I’ve finally got around to reading the Vanity Fair TARP investigation, and there are some good bits, like this:
There were no internal controls to gauge success or failure. The goal was simply to dispense as much money as possible, as fast as possible. When Treasury began giving billions to the banks, the department had no policies in place to ensure that the banks were using the money in ways that met the purposes of the program, however defined. One main purpose, as noted, was to free up credit, but there was no incentive to lend and nothing to stop a bank from simply sitting on the money, bolstering its balance sheet and investing in Treasury bills. Indeed, Treasury’s plan was expressly not to ask the banks what they did with the money.
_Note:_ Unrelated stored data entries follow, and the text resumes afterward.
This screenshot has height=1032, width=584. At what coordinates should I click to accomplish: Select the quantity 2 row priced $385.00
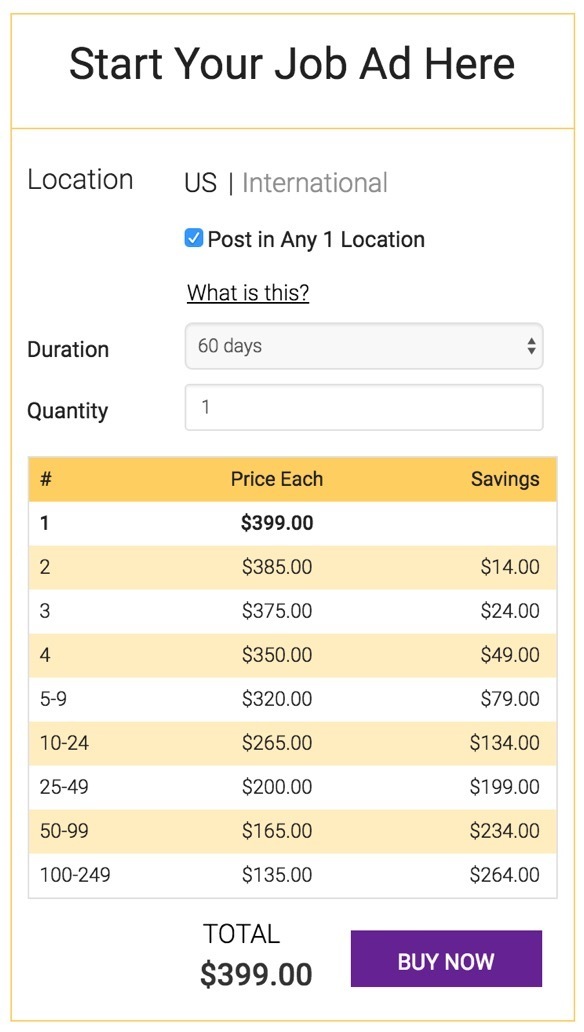[x=292, y=567]
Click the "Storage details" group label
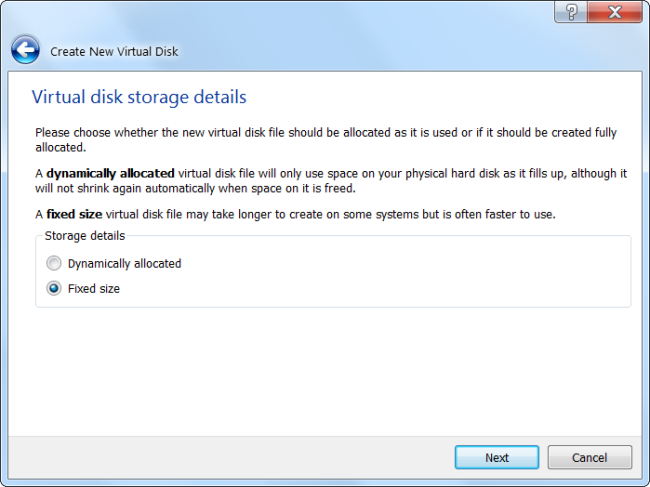The height and width of the screenshot is (487, 650). point(83,235)
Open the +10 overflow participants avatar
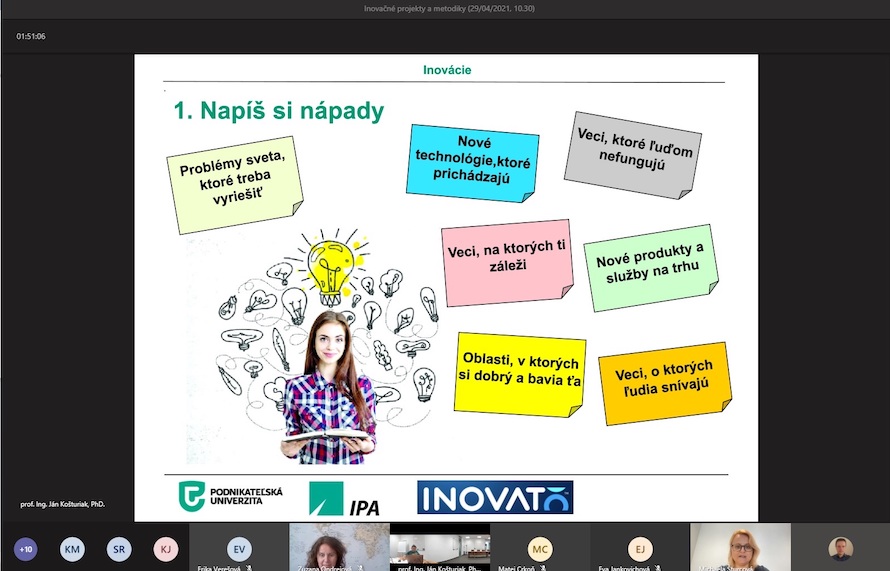Viewport: 890px width, 571px height. (x=26, y=549)
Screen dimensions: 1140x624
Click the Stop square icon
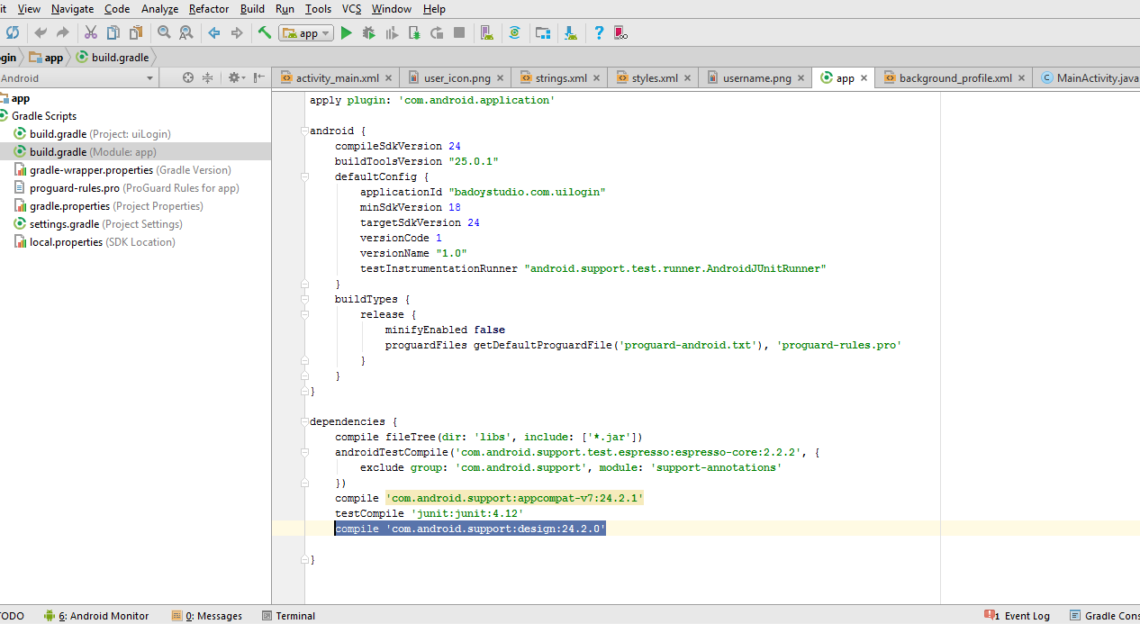[459, 33]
Given the sheer number of banks which received TARP funds after the most cursory oversight — indeed, every single bank which applied for such funds was approved — it’s inevitable that there will be some bad apples among them, and Vanity Fair has found a few of those apples. And more generally, as Andrew Leonard points out, it’s not clear what the alternative was:
They drop the ball by not tackling the $64,000 question more directly: Would it have been better to do nothing at all, and let the big banks fail, thus running the very substantial risk that the worst credit crunch in living memory metastasize into a full-fledged depression? Barlett and Steele could have found plenty of economists who, despite holding their nose at how irresponsibly the mass infusion of capital into the banking system was conducted, do believe that immediately stabilizing the system was a critical priority in the feverish months of last fall.
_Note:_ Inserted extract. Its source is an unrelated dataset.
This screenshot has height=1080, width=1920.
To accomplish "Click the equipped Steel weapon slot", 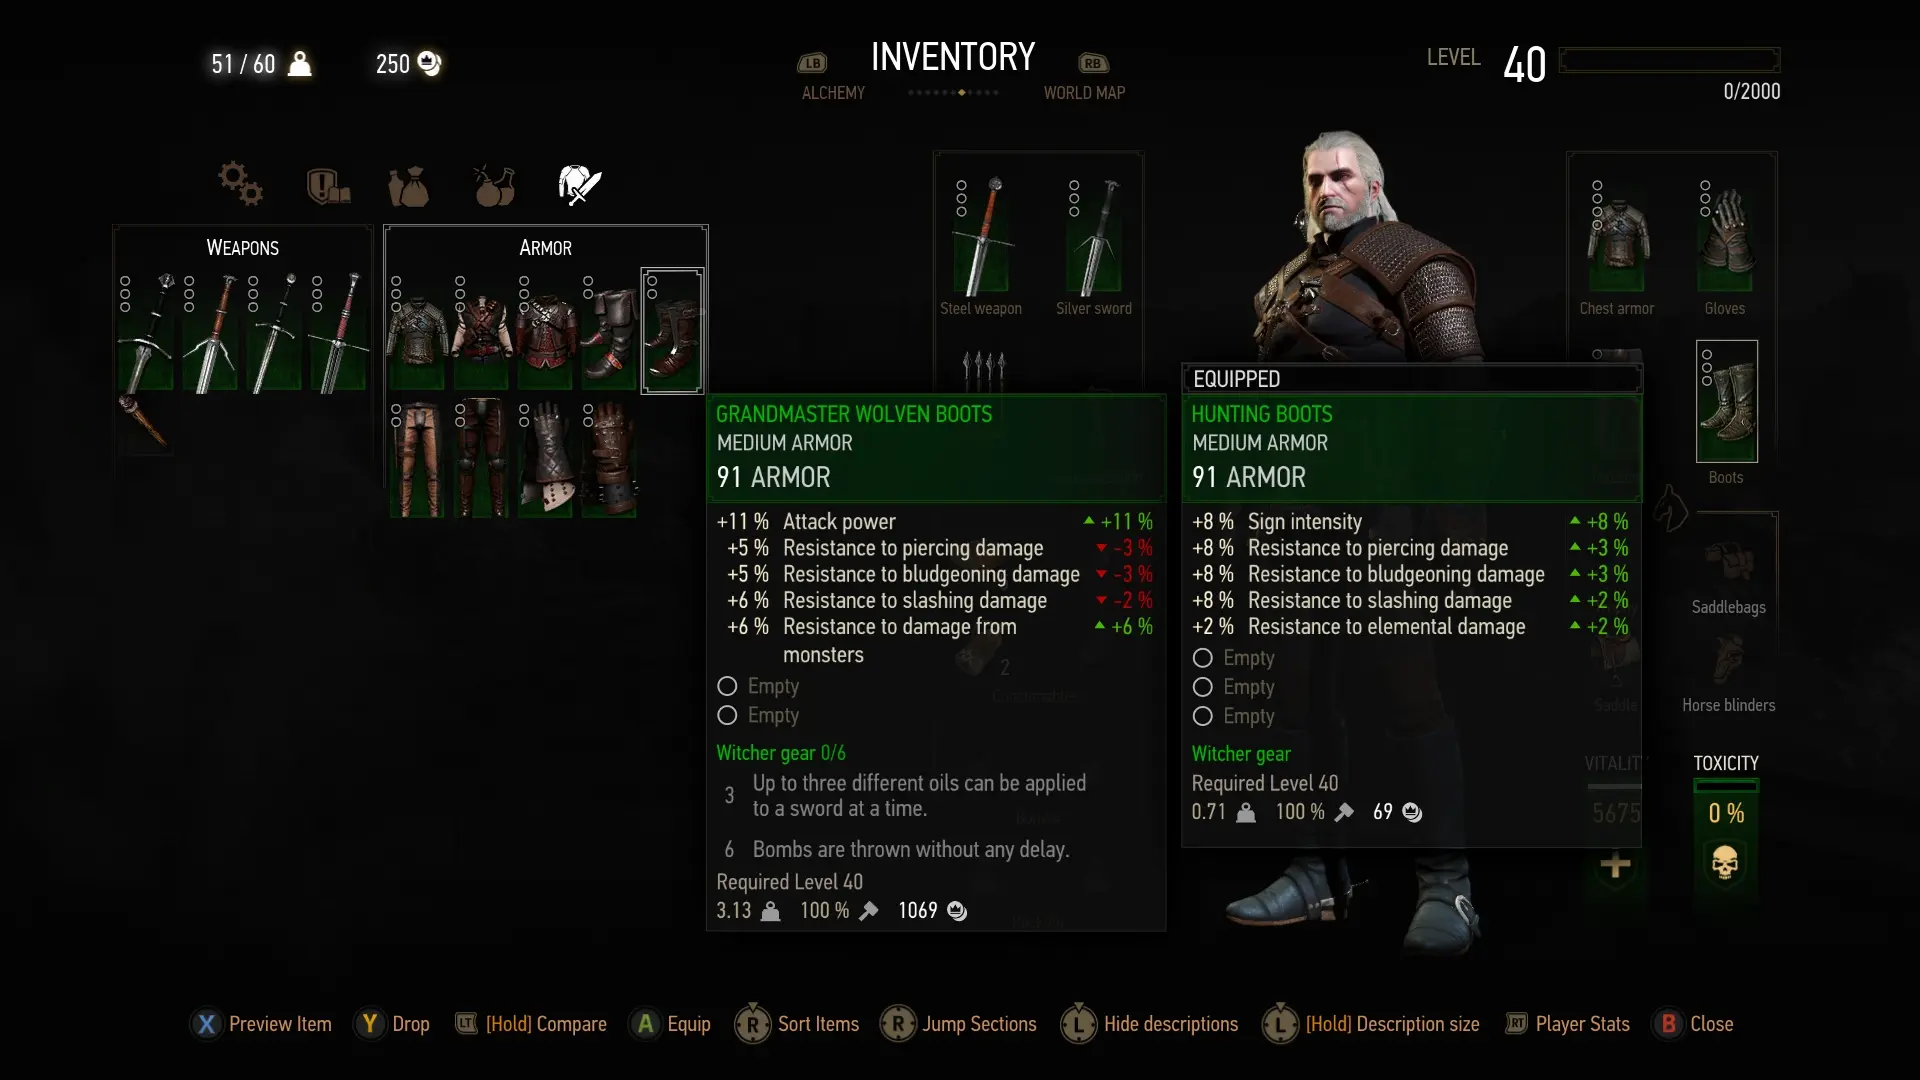I will pyautogui.click(x=981, y=247).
But the authors don’t quote a single economist.
I think it’s entirely fair to criticize TARP for having no stated aims or criteria of success. But there is an argument that there simply wasn’t time to do anything more considered. The problem isn’t that Treasury veered wildly from the original idea behind TARP — buying up bad loans — to a new idea of injecting equity. The problem is that after it made that decision, no one stopped to ask how best to enact the new policy.